**** Data records
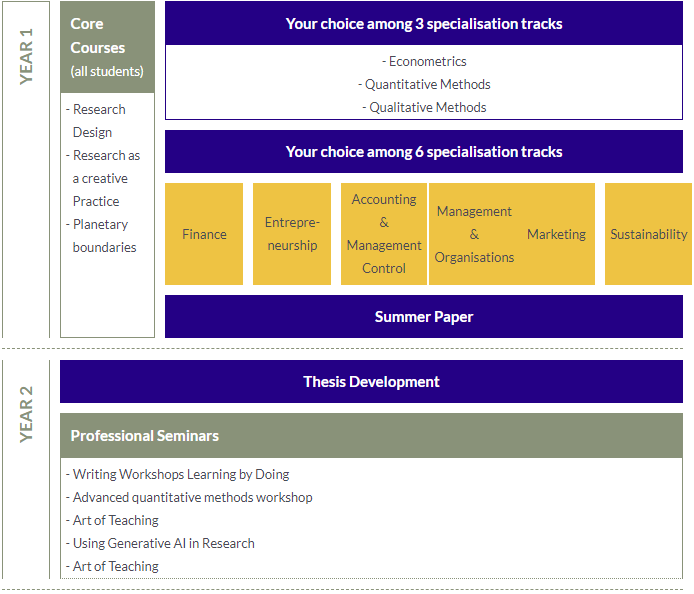This screenshot has height=594, width=694.
Task: Click the Summer Paper banner
Action: click(423, 317)
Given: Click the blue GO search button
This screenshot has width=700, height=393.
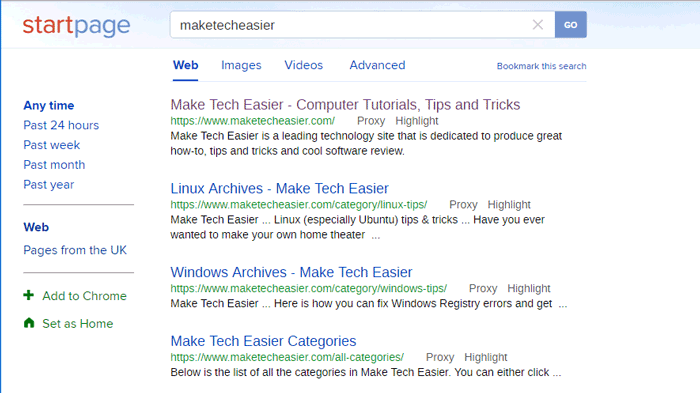Looking at the screenshot, I should pos(571,25).
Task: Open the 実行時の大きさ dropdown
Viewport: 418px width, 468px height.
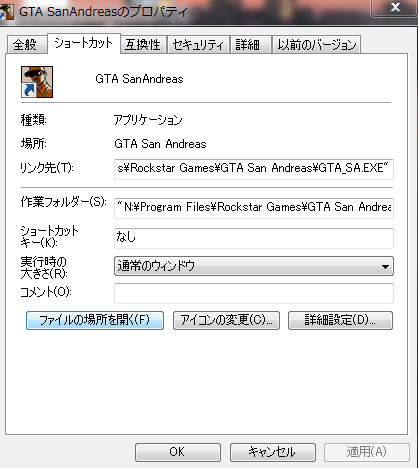Action: pos(254,266)
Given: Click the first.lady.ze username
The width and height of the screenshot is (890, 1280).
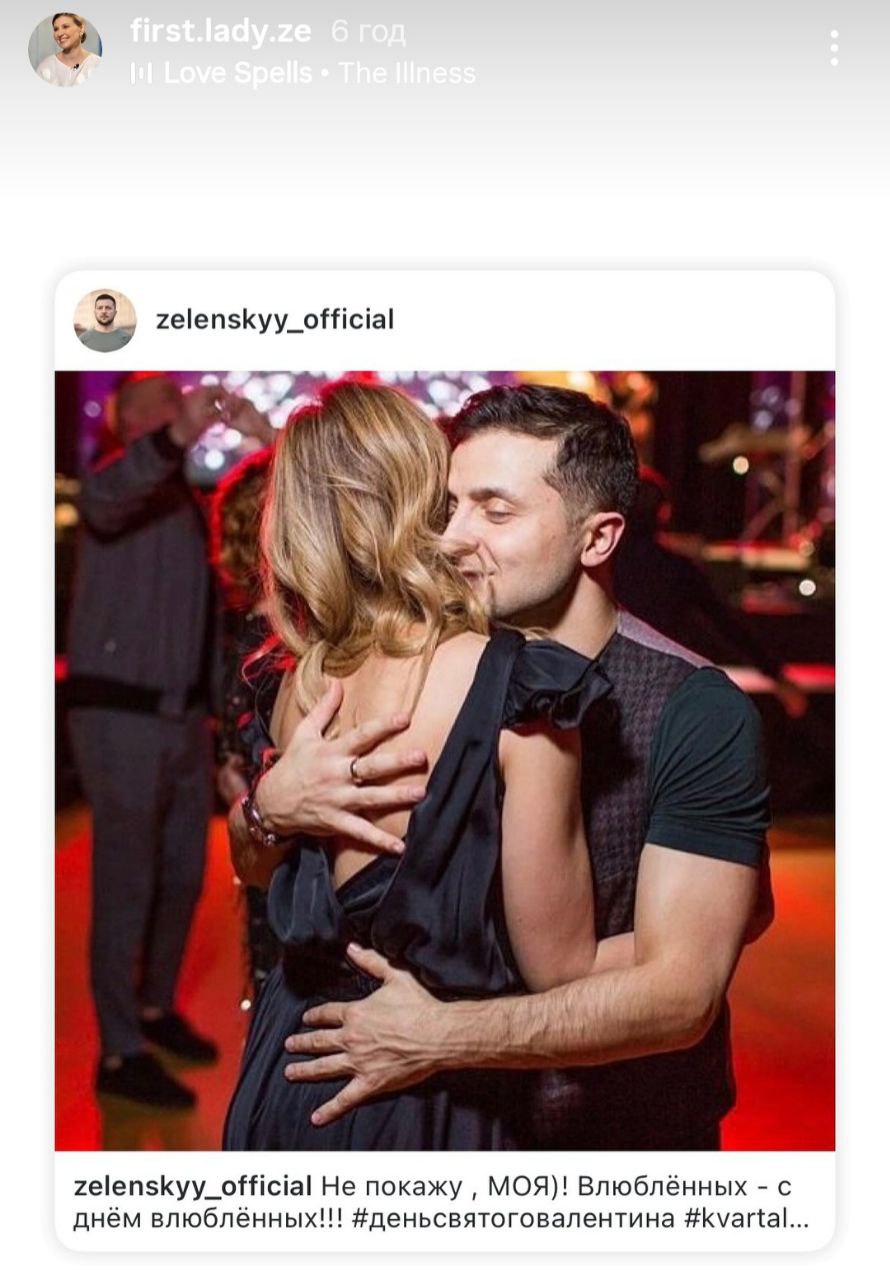Looking at the screenshot, I should tap(220, 31).
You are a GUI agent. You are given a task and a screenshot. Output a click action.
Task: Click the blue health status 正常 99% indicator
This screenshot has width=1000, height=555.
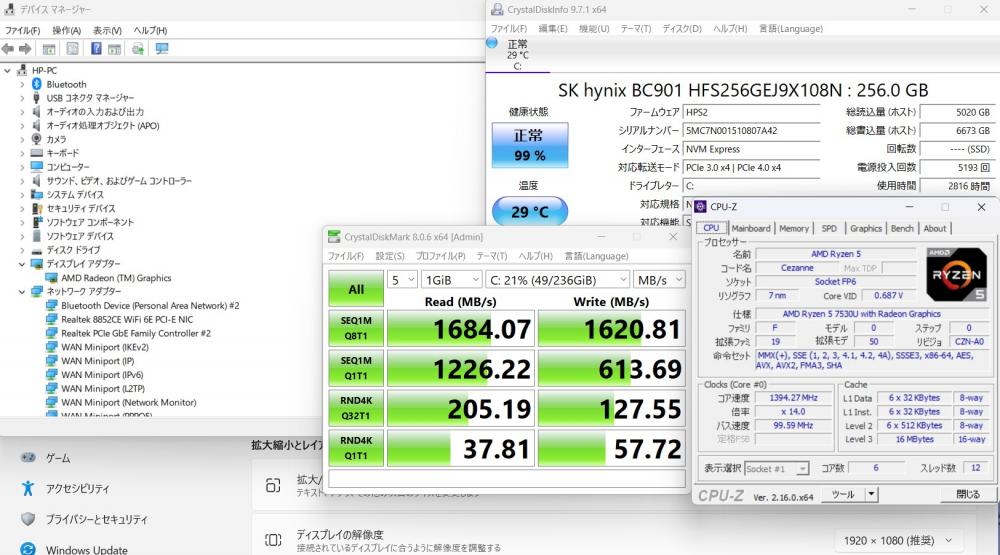529,145
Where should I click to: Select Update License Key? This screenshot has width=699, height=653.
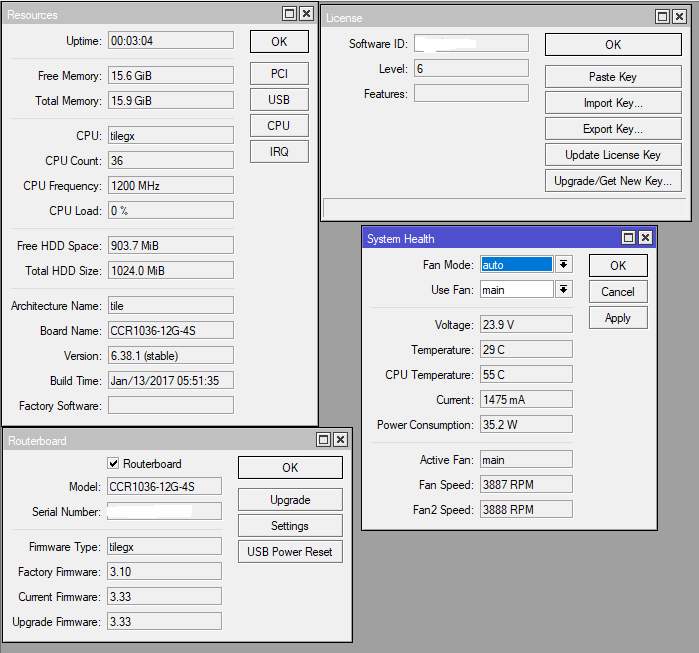[x=613, y=155]
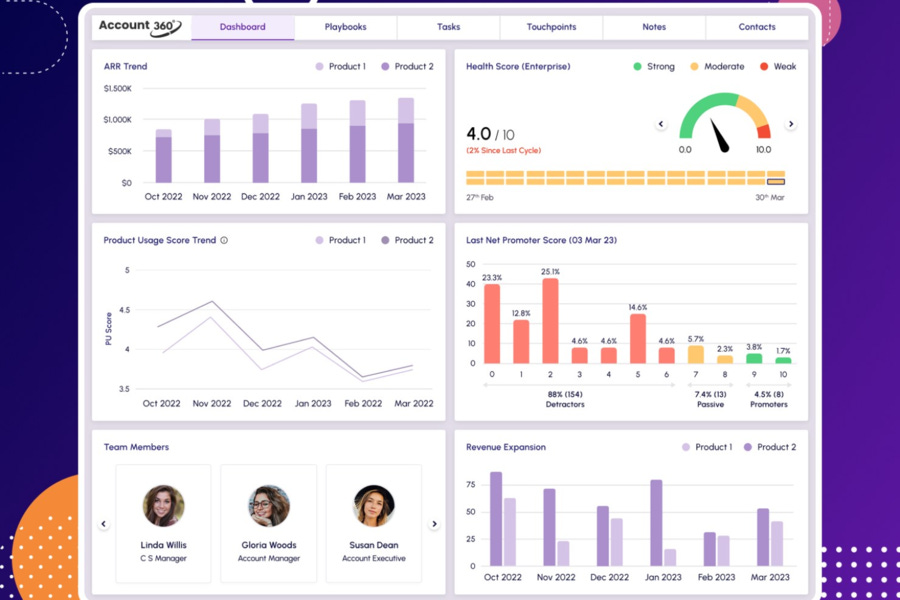Viewport: 900px width, 600px height.
Task: Switch to the Playbooks tab
Action: click(345, 27)
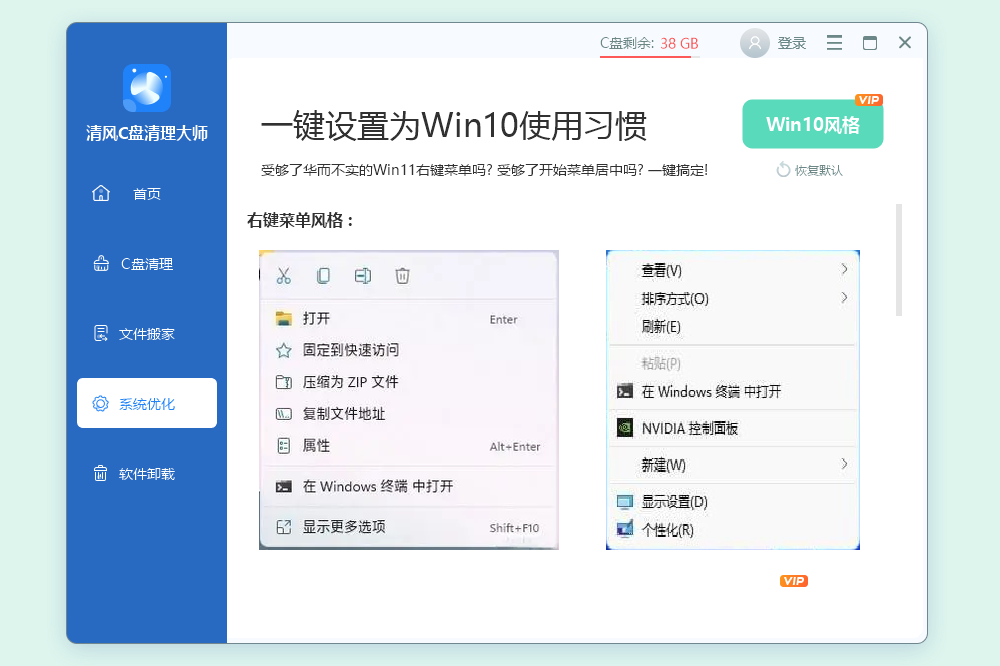Click the C盘剩余 38 GB indicator
This screenshot has width=1000, height=666.
(x=648, y=43)
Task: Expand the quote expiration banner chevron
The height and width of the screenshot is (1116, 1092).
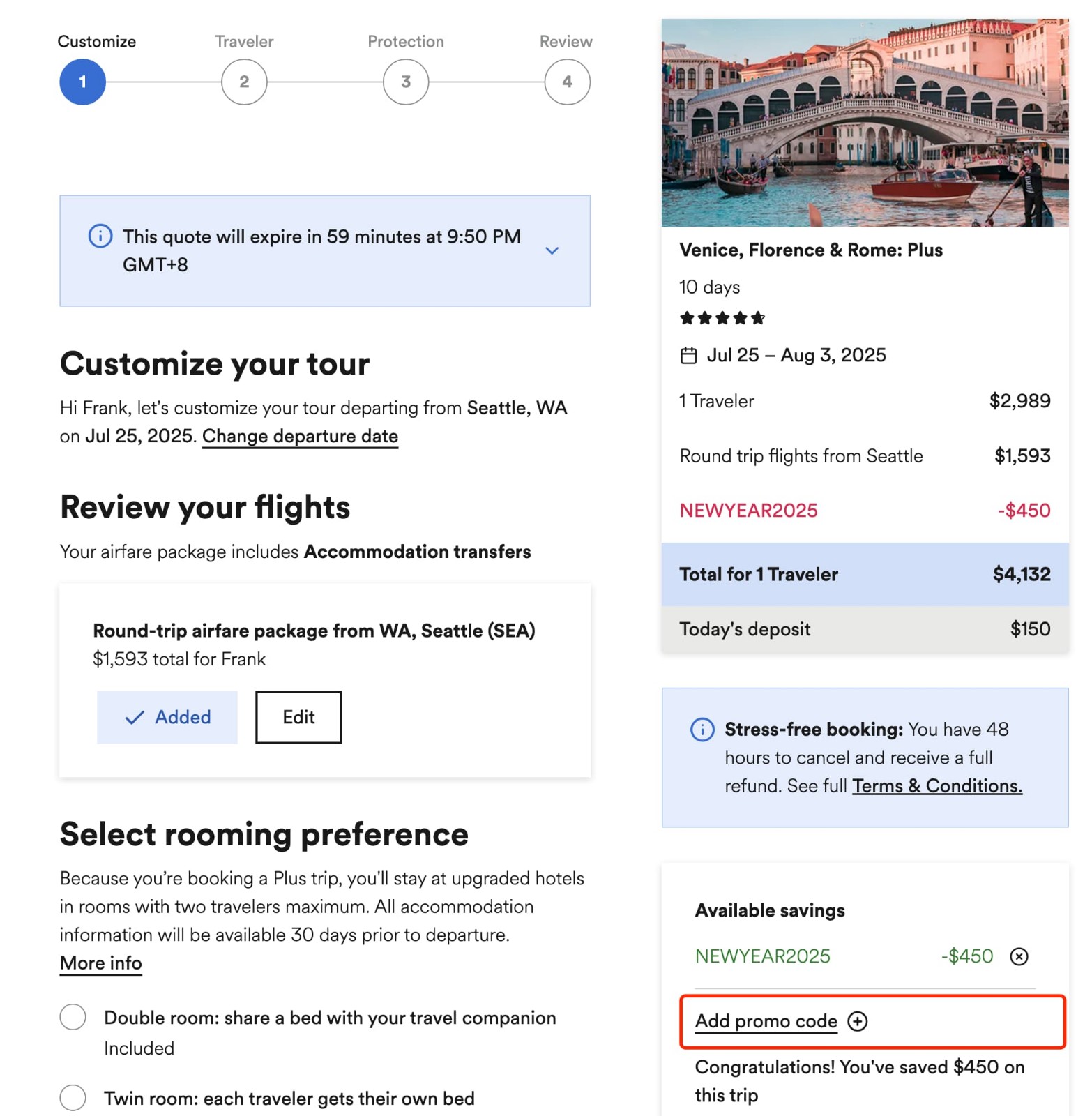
********
> [Work instruction] Return each full line of the entries that contains the word "blue".

> [Written reply]
Given: Click the blue GO search button
Task: Click the blue health status 正常 99% indicator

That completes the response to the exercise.